The Surface — microsoft’s highly-anticiapted answer to Apple’s iPad – will go on sale online and in stores in conjunction with the pop-up’s Oct. 26 opening, but a limited number of the tablets were scheduled to be available for online pre-order starting at 9 a.m. Pacific time today (Wednesday.)
Judging from the way Microsoft Stores operate in other locations, the corner space may serve more as a place for customers to test out the company’s products than as a major point of sale. “It would seem more likely to me that this is something to raise awareness of Microsoft — a marketing effort of sorts,” Steven Rappaport, senior managing director at Sinvin Real Estate, said in an interview last week.
Microsoft’s decision to hang its shingle — at least temporarily — in Times Square is just the latest confirmation that the intersection is one of the world’s most prominent billboards.
Last week, the Durst Organization announced it had leased the first three floors of the Conde Nast Building at 4 Times Square to retailer H&M. As part of the deal, the fast-fashion giant will hoist four 70×70 ft. signs to the top of the 48-story tower.
The asking rent for each of those signs was $1 million a year per sign, according to a Durst representative.
Times Square “has become a true shopping destination, but also it’s the most visible place in the world,” said Joshua Strauss, a vice president at RKF who has worked in the neighborhood for a number of years.
While the foot traffic makes for strong sales, raising brand awareness can be at least as much of a draw for tenants, he said, and retailers are expressing more and more interest in the advertising opportunities attached to a retail space. When the Hard Rock Café leased its Times Square location a few years ago, the two rotating signs and wrap-around marquee added between 25 and 30 percent to the value of the deal, Strauss said.
The corner that will house Microsoft’s temporary store was formerly part of Planet Hollywood’s Times Square restaurant. The restaurant was scheduled to close for renovations in June and appears to be shifting its frontage east along 45th Street.

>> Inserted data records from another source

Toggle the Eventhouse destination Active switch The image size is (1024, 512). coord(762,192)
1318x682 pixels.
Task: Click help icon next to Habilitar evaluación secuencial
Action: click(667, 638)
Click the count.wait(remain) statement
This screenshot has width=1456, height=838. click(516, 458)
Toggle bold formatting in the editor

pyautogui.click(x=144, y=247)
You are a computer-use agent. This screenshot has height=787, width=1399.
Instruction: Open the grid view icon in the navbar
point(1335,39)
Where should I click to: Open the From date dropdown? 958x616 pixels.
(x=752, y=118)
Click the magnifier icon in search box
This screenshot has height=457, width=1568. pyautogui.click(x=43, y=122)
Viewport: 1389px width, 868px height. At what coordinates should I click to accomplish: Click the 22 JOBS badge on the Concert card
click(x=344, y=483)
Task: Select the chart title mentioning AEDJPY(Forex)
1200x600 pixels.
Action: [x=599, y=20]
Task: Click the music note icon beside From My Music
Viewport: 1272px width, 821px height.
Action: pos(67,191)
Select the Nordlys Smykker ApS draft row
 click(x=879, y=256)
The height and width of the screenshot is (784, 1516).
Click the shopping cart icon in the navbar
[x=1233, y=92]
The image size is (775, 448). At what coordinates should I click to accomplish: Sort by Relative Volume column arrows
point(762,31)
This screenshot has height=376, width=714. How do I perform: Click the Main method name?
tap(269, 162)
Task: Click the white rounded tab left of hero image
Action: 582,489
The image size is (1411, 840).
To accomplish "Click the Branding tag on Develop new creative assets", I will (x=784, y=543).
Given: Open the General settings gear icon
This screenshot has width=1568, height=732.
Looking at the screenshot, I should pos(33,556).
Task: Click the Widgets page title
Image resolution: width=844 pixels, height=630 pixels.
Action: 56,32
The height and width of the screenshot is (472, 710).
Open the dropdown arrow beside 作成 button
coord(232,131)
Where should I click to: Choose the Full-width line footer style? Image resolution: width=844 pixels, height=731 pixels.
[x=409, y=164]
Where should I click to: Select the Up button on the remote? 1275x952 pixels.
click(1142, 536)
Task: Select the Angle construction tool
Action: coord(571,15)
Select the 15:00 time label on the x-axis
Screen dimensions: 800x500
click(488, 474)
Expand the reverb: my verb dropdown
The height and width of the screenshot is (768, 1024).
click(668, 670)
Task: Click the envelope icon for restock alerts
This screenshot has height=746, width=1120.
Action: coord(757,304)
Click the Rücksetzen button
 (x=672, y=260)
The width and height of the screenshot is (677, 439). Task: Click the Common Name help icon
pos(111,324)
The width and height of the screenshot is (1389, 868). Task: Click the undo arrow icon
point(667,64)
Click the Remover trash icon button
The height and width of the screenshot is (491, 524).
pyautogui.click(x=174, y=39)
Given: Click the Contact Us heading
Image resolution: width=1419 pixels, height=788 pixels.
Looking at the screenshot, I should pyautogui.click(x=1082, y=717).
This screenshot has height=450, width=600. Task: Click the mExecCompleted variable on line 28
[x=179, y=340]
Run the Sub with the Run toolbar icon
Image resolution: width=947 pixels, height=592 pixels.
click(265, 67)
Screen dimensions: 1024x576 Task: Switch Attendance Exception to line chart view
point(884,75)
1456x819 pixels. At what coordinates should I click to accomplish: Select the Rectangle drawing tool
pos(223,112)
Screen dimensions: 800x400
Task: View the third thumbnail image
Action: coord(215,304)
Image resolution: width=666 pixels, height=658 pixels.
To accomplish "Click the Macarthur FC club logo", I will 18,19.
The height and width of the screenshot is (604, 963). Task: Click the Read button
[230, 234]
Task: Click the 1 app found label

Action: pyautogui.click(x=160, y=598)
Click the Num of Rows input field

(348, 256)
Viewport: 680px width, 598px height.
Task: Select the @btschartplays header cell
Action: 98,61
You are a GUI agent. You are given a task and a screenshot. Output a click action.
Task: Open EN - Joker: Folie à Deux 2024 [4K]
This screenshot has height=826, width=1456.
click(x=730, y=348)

It is scheduled to re-open by the end of the year and share its space with Bucca di Beppo, a chain of Italian restaurants.
Other tenants in the building along Broadway include Forever 21’s flagship store, a Disney Store and Mac Cosmetics.
Average ground-floor asking rents in Times Square were $2,013 psf at the end of the third quarter this year, according to Cushman and Wakefield. That’s up seven percent from the previous year, and puts the neighborhood just slightly behind Manhattan’s most expensive retail neighborhood, the Fifth Avenue corridor between 49th and 60th Streets, where average asks are at $2,067 psf.